Metabolism of 4-(methylnitrosamino)-1-(3-pyridyl)-1-butanone (NNK) by hamster, mouse and rat intestine: relevance of species differences.

Abstract

We recently demonstrated the metabolism of 4-(methylnitrosamino)-1-(3-pyridyl)-1-butanone (NNK) in rat intestinal segments, as well as the inducibility of intestinal NNK metabolism by starvation or acetone treatment. To improve our understanding of intestinal NNK turnover we have additionally investigated NNK metabolism in isolated perfused jejunal segments from NMRI mice and Syrian golden hamsters. [14C]NNK (1 micromol/l) was metabolized extensively by jejunal segments from female NMRI mice (88.5%) and female Syrian hamsters (86.4%), whereas in male NMRI mouse segments a slightly lower metabolism (68.8%) was observed.

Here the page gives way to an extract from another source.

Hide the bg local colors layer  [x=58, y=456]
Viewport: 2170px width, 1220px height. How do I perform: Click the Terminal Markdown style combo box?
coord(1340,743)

Alpha-Hydroxylation was the predominant metabolic pathway in mice (58% of total metabolism), whereas in female Syrian hamsters N-oxidation accounted for >50% of the metabolites [4-(methylnitrosamino)-1-(3-pyridyl-N-oxide)-1-butanol 27%, 4-(methylnitrosamino)-1-(3-pyridyl-N-oxide)-1-butanone 22% of total radioactivity]. Formation of 4-(methylnitrosamino)-1-(3-pyridyl)-1-butanol (NNAL) was low in both species. Total NNK metabolism in male NMRI mice was increased by starvation to 84.4% and by acetone treatment to 90.0% of the absorbed radioactivity. This increase was due to an increase in N-oxidation, whereas the amounts of alpha-hydroxides and NNAL remained unchanged. In female Syrian hamsters acetone treatment had only minimal effects upon the metabolite composition. Acetone-treated NMRI mice and Syrian hamsters were additionally gavaged with the chemopreventive agent phenethylisothiocyanate (PEITC). In mice this treatment slightly decreased keto acid formation (0.6-fold, P<0.05), whereas in hamsters PEITC had no effect. In summary, intestinal metabolism of NNK in rats, mice and hamsters differs in both the extent of total metabolism (hamsters > or = mice > rats) and the metabolite composition, indicating major species differences.